Peste y amor, enfermedad y amor, han sido binomios demasiado comunes a lo largo de los siglos y que han nutrido muchas historias tanto en la literatura como en el teatro o el cine. Desde Tucídides a Albert Camus pasando por Shakespeare o Virginia Woolf (Orlando), la peste y el amor han ido de la mano tantas veces que a nadie debería sorprenderle que en los tiempos de covid que estamos viviendo estén sucediendo historias muy parecidas a la que García Márquez inmortalizó en El amor en los tiempos del cólera, alguna de las cuales aflorará tarde o temprano en forma de novela o de película para el recuerdo de un tiempo oscuro y lleno de incertidumbre, pero en el que la vida continúa como siempre, con todos los sentimientos y las pasiones a flor de piel y hasta extremados por la dificultad como aquel amor de Fermina Daza y Florentino Ariza que sobrevivió a todo, incluso a la pandemia y a la muerte.

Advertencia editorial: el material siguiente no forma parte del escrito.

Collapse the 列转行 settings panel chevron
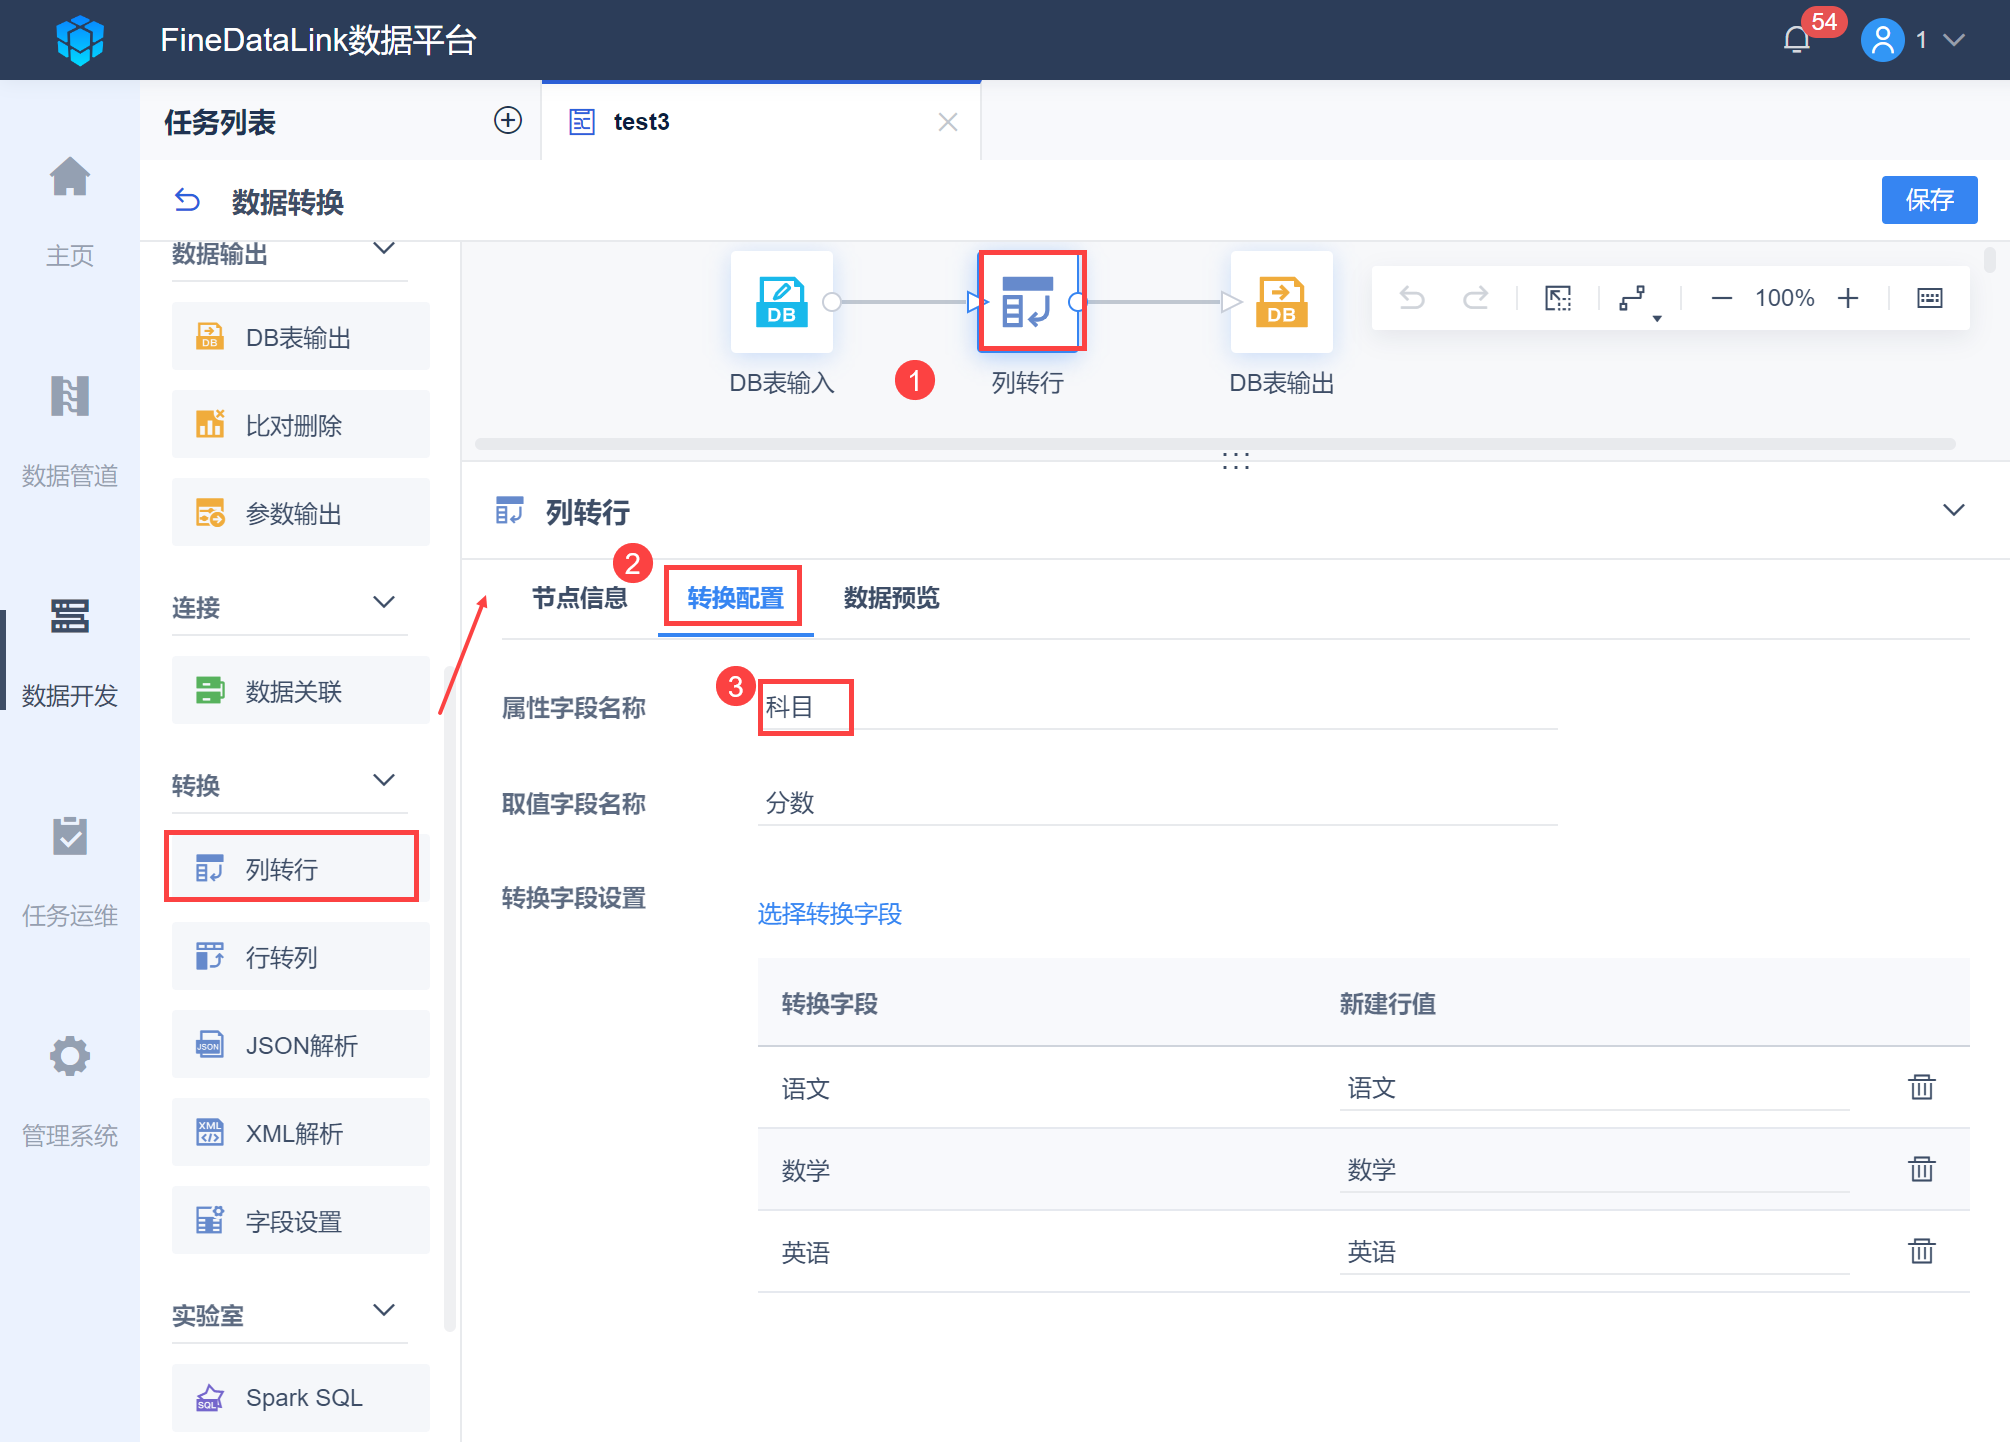This screenshot has width=2010, height=1442. tap(1953, 510)
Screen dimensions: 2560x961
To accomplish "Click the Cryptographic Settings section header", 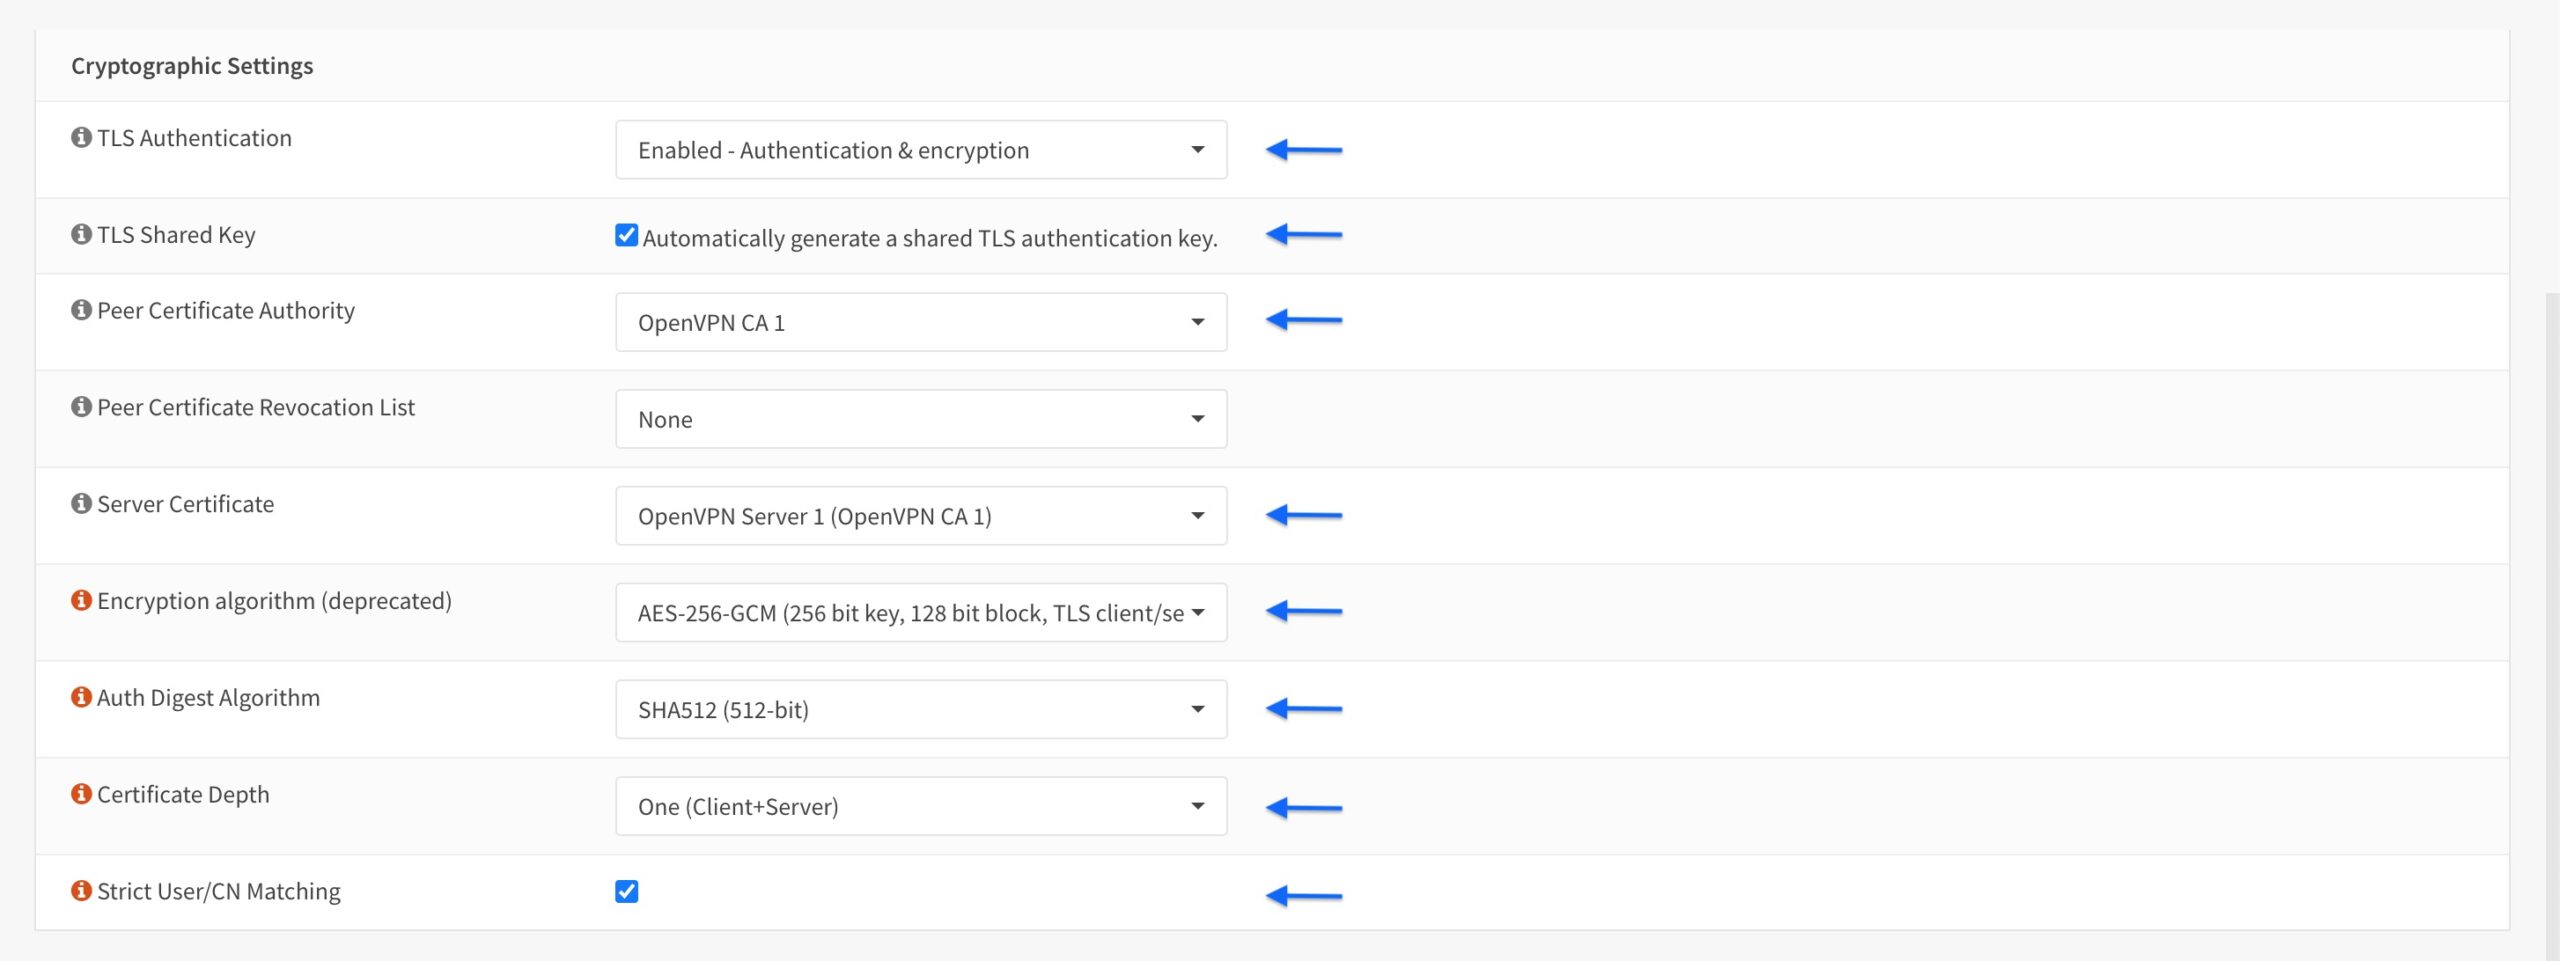I will click(x=192, y=65).
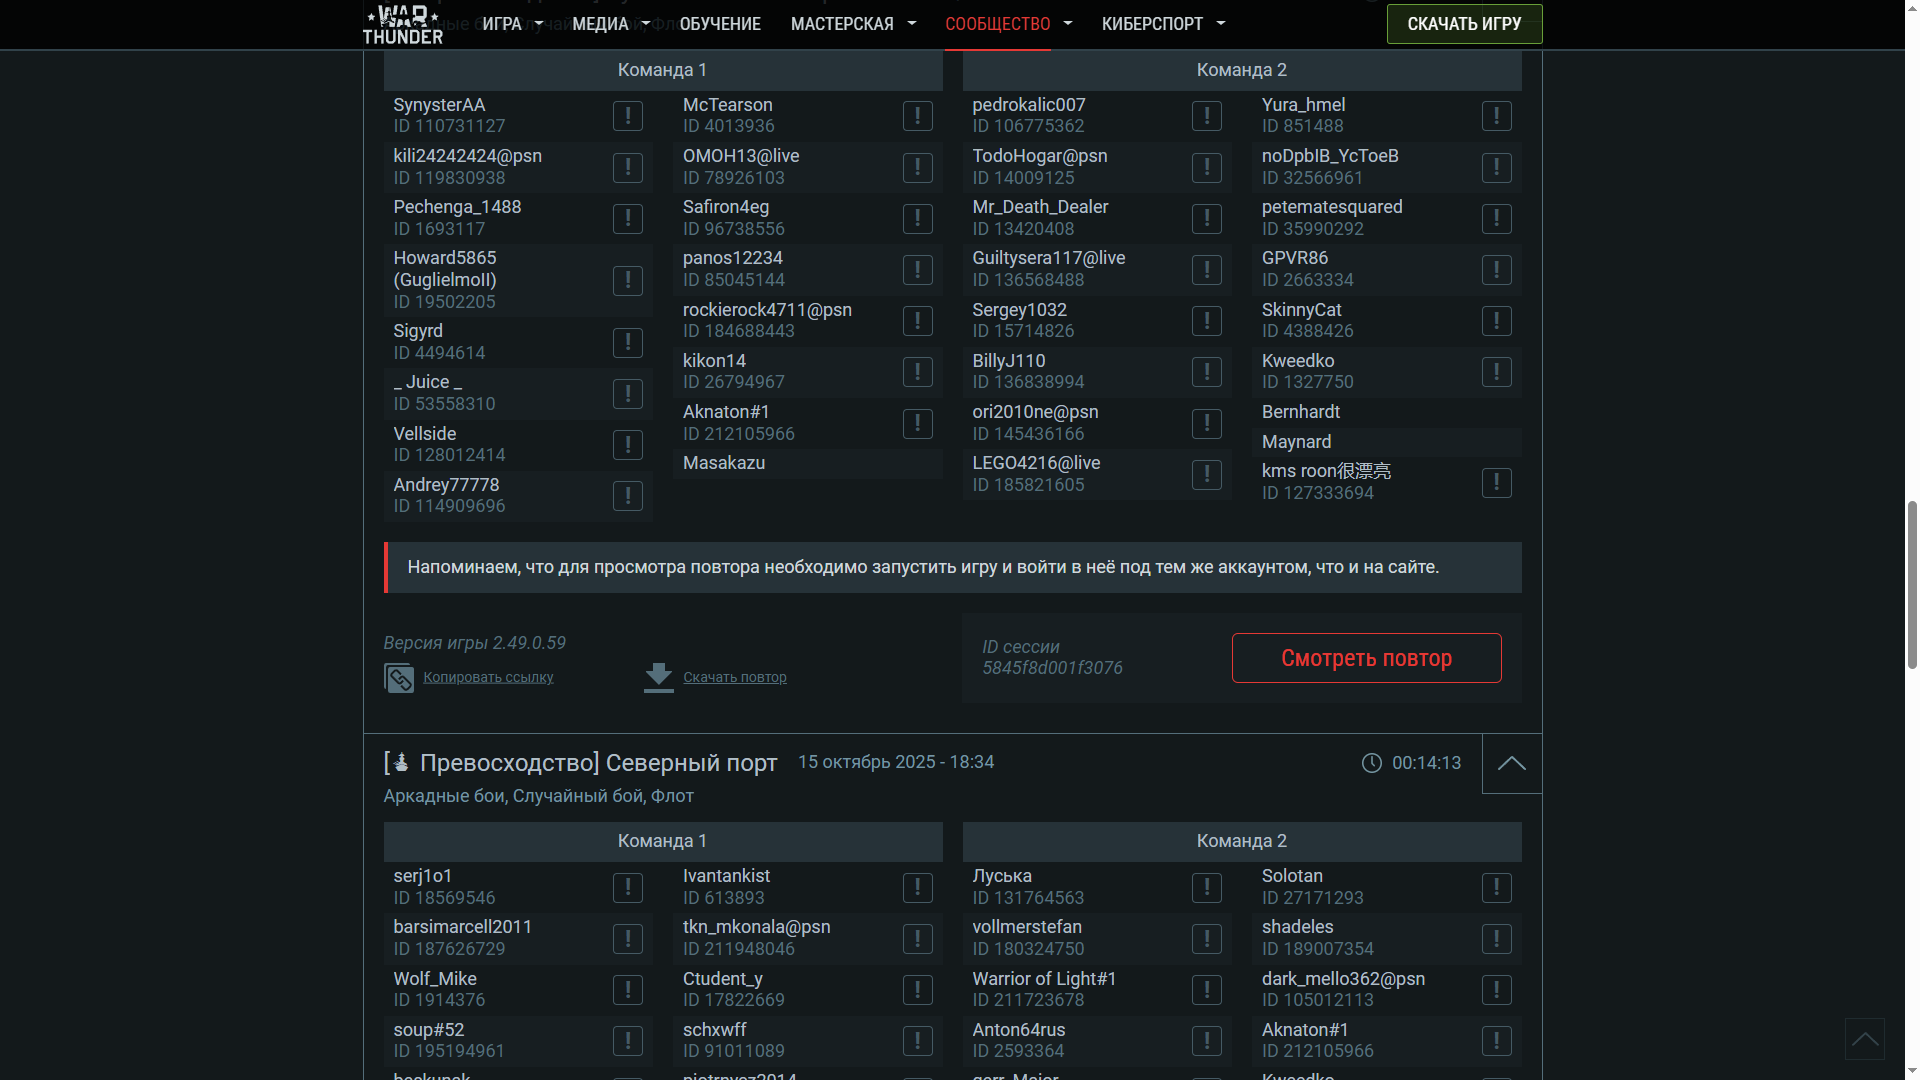Click report icon next to SynysterAA

627,116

Y es que, como escribió Cottard, neurólogo estudioso de las pasiones, ser presa de una enfermedad pone a la persona a salvo de cualquier otra enfermedad.

Pero esto está muy bien como teoría. O como idealización poética, que es otra forma de pensamiento. En la práctica, en este momento, la realidad es que la dificultad para manifestar y expresar las pasiones y emociones, y no digo ya para realizarlas, con los confinamientos, los toques de queda, la desconfianza, la distancia social obligatoria y tantos impedimentos como vivimos por causa de la covid, ha transformado las relaciones, que tienen que formularse forzosamente de otra manera. Sobre las relaciones sociales se ha escrito mucho, pero sobre las personales poco. Y a mí se me ocurre que es tiempo de hacerlo ya, pues, si es verdad que la incertidumbre afecta a la economía y a la política, no es menos cierto que la soledad perturba a muchas personas de modo más acusado por la pandemia, de igual modo que a otras, los jóvenes sobre todo, la covid les ha robado la libertad para amar como se ha de hacer, esto es, sin pensar en otra cosa que en su amor. Algo que era sencillo hasta hace muy poco, pero que de repente se ha convertido en una aventura o en una tragedia, o en sendas cosas a la vez, y que deja en el aire un olor inconfundible, el olor penetrante de la novela de García Márquez que quien la leyó no olvida: “Era inevitable: el olor de las almendras amargas le recordaba siempre el destino de los amores contrariados”.